Russell et al. monitored the accreting neutron star 4U 1728-34 with a simultaneous radio and X-ray observing campaign. The radio observations, which probe the jet emission, were taken over a 3-day period with the Australia Telescope Compact Array (ATCA). Radio data were recorded simultaneously at two frequency bands, 5.5 and 9 GHz. X-ray monitoring, tracing the accretion flow and detecting the thermonuclear explosions, consisted of a single long observation with the International Gamma-Ray Astrophysics Laboratory (INTEGRAL). Fourteen X-ray bursts occurred during the INTEGRAL monitoring, ten of which occurred when the source was visible to ATCA. The X-ray bursts all had a similar duration of roughly 10 secondss, but differed in peak brightness by a factor of approximately two. Following every X-ray burst, a clear radio flare was detected minutes later.

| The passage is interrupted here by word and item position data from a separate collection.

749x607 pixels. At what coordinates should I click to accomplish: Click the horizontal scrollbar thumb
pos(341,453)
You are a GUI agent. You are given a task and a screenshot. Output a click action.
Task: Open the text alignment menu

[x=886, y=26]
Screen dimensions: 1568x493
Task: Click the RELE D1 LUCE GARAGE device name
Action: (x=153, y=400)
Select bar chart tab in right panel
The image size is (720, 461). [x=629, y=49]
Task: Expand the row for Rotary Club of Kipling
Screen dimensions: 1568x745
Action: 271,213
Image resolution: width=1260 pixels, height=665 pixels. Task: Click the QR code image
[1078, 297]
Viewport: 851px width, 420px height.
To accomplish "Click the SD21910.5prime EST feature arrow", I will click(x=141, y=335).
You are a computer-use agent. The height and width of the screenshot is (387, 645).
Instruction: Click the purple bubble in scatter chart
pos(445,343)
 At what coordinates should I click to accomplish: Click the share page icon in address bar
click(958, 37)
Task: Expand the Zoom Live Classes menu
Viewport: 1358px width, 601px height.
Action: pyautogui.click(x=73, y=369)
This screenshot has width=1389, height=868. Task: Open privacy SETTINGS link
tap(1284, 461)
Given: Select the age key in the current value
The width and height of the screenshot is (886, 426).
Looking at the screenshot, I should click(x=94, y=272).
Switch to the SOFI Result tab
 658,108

The timing of the radio flare peak was frequency dependent; on average, the 5.5 GHz radio emission peaked ~3.5 min after the onset of the X-ray flare, before fading back to preburst levels 20–25 min after the X-ray burst. By contrast, at 9 GHz, the emission peaked ~2.5 mins after the start of the burst, fading back to preburst levels within ~12 min. The combination of the flare arriving first at higher frequencies and strong variations between individual flares points to a jet origin of the radio enhancement.

The figures above show the 3–25 keV count rate in two-second bins for (a) 2021 April 3, (b) April 4 and (c) April 5. The corresponding radio plots show the flux densities of the target during each epoch, measured at 5.5 GHz (red circles) and 9 GHz (blue squares) for 10 min time bins. The timing of the X-ray bursts in the X-ray light curves are shown by the grey vertical lines in the lower panels. For all X-ray bursts clearly defined radio counterparts are found, although for the final bursts of epoch 1 and 2 the data are not as clear owing to the low source elevation and the radio observation ending close to the burst.